This is a letter from an evacuee who is still searching for her beloved Yorkie named Timmy, sent to a volunteer who has been helping her locate him.
I have been in counseling for PTS Syndrome and the one thing that has always haunted me is the "guilt" that I feel over my animals. My therapist who is an animal person himself told me he did not like it when I did that to myself and told me to stop doing it, but the one thing you can never, never get out of your mind is the last time you held those animals and saw those little faces looking at you. I could not say morning prayers for weeks because everytime I said them I was on the sofa and Timmy my Yorkie would come and I would pick him up and put him next to me. The last morning we were together. He was high up on the bed...the water was rising and he chose to jump off that bed and swim over to me - that little thing - and I picked him up - he was all wet and smelling from the water that was already beginning to have an odor and he sat next to me as I read the prayers...that is a memory that will never fade nor will the memory of when I kissed him and he was so happy and excited and turned his little head toward me - he had no idea but I did know what was happening. The cats they were not as trusting - they knew things were not right from the beginning because they were mad that there was water all over and they could not get down off the mantle and table where they were....those are memories which will never leave you no matter how many times you hear people telling you you had no choice. I think that editorial letter should be sent to every newspaper in the country, to every government official in Washington as well as State officials and certainly to the shelters who are now ready to quit answering questions so that people and animals can be reunited!!!!.

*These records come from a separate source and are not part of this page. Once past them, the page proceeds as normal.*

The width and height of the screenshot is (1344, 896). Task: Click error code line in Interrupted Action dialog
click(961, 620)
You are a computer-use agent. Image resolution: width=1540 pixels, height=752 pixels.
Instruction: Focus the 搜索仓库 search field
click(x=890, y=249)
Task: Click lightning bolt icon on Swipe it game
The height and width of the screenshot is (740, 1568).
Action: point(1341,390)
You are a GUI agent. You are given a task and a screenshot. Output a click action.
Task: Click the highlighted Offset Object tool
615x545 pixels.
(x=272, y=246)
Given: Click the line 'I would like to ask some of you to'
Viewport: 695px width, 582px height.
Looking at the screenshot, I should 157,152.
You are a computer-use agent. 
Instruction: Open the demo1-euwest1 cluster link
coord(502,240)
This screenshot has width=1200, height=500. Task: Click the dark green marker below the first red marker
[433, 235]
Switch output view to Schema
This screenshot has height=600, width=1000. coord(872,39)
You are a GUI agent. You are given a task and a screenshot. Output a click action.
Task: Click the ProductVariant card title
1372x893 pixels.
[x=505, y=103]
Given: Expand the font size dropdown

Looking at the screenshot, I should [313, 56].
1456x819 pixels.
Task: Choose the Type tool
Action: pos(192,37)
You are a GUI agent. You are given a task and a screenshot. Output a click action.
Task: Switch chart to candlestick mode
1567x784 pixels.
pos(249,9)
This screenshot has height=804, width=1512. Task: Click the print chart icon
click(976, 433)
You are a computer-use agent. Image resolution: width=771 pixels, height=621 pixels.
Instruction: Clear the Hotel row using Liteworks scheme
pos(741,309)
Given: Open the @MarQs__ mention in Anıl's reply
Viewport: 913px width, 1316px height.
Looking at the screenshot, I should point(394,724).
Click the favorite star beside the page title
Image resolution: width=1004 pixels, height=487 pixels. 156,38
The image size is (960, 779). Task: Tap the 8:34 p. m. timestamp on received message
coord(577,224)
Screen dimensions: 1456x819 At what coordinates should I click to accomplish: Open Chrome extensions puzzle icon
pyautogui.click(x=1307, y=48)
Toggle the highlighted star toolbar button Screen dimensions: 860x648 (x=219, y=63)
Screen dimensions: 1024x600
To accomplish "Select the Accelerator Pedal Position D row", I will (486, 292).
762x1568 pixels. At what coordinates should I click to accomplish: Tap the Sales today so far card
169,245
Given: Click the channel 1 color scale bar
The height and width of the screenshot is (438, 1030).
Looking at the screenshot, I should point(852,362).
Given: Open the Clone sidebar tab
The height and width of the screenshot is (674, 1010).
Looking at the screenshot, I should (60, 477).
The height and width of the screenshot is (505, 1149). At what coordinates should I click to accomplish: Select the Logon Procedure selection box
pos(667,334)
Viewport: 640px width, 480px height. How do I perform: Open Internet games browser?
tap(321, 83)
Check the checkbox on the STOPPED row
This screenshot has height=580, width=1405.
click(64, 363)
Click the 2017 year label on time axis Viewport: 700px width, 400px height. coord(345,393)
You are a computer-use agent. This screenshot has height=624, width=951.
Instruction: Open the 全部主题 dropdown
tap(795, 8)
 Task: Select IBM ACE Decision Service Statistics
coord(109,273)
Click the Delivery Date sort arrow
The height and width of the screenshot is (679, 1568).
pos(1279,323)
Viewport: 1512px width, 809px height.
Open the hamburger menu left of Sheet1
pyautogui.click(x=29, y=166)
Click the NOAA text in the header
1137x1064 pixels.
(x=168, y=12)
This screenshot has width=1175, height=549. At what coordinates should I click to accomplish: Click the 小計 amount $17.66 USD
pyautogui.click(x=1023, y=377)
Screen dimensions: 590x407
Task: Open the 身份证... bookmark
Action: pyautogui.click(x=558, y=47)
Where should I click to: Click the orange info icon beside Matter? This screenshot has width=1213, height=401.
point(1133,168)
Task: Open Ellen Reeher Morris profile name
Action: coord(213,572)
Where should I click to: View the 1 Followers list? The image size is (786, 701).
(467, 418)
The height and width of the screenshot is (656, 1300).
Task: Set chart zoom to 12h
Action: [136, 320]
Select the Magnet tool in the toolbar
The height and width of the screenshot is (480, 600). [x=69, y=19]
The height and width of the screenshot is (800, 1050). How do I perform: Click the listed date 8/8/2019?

Timmy is elderly and has cataracts, so he couldn't see so well. He only weighed 5 pounds. 5 tiny pounds that they would not let her bring with her from the house on Alexander Street.
Being forced to leave Timmy has broken her heart. She still has faith in humanity and prays that someone has Timmy, and just a picture of him posted to one of those PF records of found Yorkies that never had a picture included, would help her heal.
She doesn't even have a picture of Timmy left to look at, so Mollie is going to draw a composite sketch of Timmy, which we can use to look for Timmy and the owner can have a picture of her beloved little boy, that maybe, will help erase that last mental picture she has of him in her mind.
If any shelters, rescuers or volunteers are reading this, have you seen Timmy?